Endowment allows researchers to get on with their work

Dr Matthew Cook

Without the money we would have stalled at the stage of having a very important repository of samples without being able to look at them

In the early 1980's, ANU Alumnus Alan Harvey was diagnosed with Common Variable Immune Deficiency (CVID). CVID is a rare disease that leaves your body defenceless against infections due to an inability to develop and mature cells in the immune system. After 10 years of successful treatment Harvey was diagnosed with Crohn's disease. Unfortunately, this resulted in a steady physical decline, which culminated in his passing in 2009. As a memorial to Alan's courage, strength, perseverance and achievement, his family, friends and colleagues established the Alan Harvey CVID Research Endowment. The Endowment was established to support research into CVID, to better understand the disease and to develop prevention techniques and treatments. Now three years later I look back at what this support has achieved and what the future holds for CVID research at ANU.

In a busy café nestled in the state-of-the-art John Curtin School of Medical Research building I sit with Dr Matthew Cook, one of the chief researchers working on the CVID research project. Splitting his time between The Canberra Hospital, where he is the Director of Immunology and Translational Research, and his research at ANU, Matthew is keen to get started explaining that this project "is one of the most exciting things I've done for a while." CVID is a rare disease - in the world of medical research that means it doesn't get a lot of attention. But this doesn't matter to Matthew who says, "if you are a patient it doesn't make a difference if you have a rare disease or a common disease - either way you want it solved. If we can find a solution it will make such a huge difference to patients' lives." In addition, the research will contribute to scientists' understanding of immunity in general. Findings from this research could help researchers' who are looking into other immune-mediated diseases, including Lupus, Type 1 Diabetes and Rheumatoid Arthritis.

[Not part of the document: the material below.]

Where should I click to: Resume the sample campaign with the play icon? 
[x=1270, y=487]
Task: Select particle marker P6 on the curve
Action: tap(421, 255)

Getting down to the basics of the disease, Matthew explains that "CVID is a failure of antibody production so your body can't mount an appropriate defence against infections. The main manifestation of the disease is recurrent infections." These infections usually occur in the ears, sinuses, nose and lungs. Although people who don't have CVID can also suffer from these infections, the difference in people with CVID is that the infections are unusually recurrent, prolonged, severe or resistant to normal treatment. To combat the effects of the disease patients can undergo regular Plasma Replacement Therapy, the replacement of a patient's plasma (the liquid in which blood cells are suspended in the body) with plasma from a donor, which restores antibody levels and protects from infections. Matthew says "if caught early, Plasma Replacement Therapy is often very effective and can give a patient the ability to live a relatively normal life. However, because it's a rare condition there is often a long lead time between the first manifestation and diagnosis." As a result, sufferers can have recurrent infections like pneumonia which can leave permanent lung damage often leading to premature death.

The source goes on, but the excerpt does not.